AIM OF THE EXERCISE: From the line that contains "The width and height of the screenshot is (977, 576)." to the end of the records below, copy every line exactly. Both the first and last of these lines count.

Stored data:
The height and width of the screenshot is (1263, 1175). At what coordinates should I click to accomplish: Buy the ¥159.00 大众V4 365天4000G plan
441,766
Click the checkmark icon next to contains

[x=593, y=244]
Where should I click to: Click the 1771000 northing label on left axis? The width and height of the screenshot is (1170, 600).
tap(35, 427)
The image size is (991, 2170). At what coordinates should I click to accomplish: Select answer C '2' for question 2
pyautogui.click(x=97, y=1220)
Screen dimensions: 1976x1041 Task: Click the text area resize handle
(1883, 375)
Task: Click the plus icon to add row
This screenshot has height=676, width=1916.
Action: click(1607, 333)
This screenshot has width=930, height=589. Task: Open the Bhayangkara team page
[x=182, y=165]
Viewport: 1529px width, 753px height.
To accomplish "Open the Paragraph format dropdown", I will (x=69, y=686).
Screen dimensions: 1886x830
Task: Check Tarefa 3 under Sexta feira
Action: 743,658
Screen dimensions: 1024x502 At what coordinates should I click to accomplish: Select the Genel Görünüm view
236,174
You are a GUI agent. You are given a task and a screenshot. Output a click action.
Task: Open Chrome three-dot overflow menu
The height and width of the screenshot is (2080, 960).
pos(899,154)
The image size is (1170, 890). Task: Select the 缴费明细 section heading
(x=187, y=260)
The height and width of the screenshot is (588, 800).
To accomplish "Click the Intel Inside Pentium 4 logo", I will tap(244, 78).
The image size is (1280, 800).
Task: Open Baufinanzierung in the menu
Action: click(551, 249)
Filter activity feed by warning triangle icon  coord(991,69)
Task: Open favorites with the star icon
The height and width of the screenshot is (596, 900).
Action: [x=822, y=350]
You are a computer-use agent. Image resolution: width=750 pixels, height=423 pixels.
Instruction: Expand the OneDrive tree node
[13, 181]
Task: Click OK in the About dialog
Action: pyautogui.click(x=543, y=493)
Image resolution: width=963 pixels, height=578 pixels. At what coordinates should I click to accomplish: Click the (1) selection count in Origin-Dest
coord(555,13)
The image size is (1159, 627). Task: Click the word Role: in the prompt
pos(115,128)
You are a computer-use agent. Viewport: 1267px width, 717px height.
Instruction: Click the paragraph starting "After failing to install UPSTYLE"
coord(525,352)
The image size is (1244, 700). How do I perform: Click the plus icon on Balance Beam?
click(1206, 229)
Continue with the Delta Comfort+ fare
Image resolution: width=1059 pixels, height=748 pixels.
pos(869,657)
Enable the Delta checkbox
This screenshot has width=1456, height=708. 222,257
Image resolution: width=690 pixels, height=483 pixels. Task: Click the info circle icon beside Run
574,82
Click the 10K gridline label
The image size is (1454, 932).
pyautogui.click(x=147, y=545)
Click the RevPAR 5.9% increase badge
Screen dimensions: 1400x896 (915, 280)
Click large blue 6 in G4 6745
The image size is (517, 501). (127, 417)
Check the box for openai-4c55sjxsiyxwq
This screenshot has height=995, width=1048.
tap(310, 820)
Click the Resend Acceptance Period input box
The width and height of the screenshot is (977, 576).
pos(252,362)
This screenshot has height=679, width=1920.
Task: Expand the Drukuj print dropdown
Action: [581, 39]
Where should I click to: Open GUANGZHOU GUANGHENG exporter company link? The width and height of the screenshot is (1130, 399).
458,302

WRITTEN RESPONSE:
The width and height of the screenshot is (977, 576).
pos(252,362)
This screenshot has height=679, width=1920.
Task: Expand the Drukuj print dropdown
Action: [581, 39]
Where should I click to: Open GUANGZHOU GUANGHENG exporter company link? The width and height of the screenshot is (1130, 399).
458,302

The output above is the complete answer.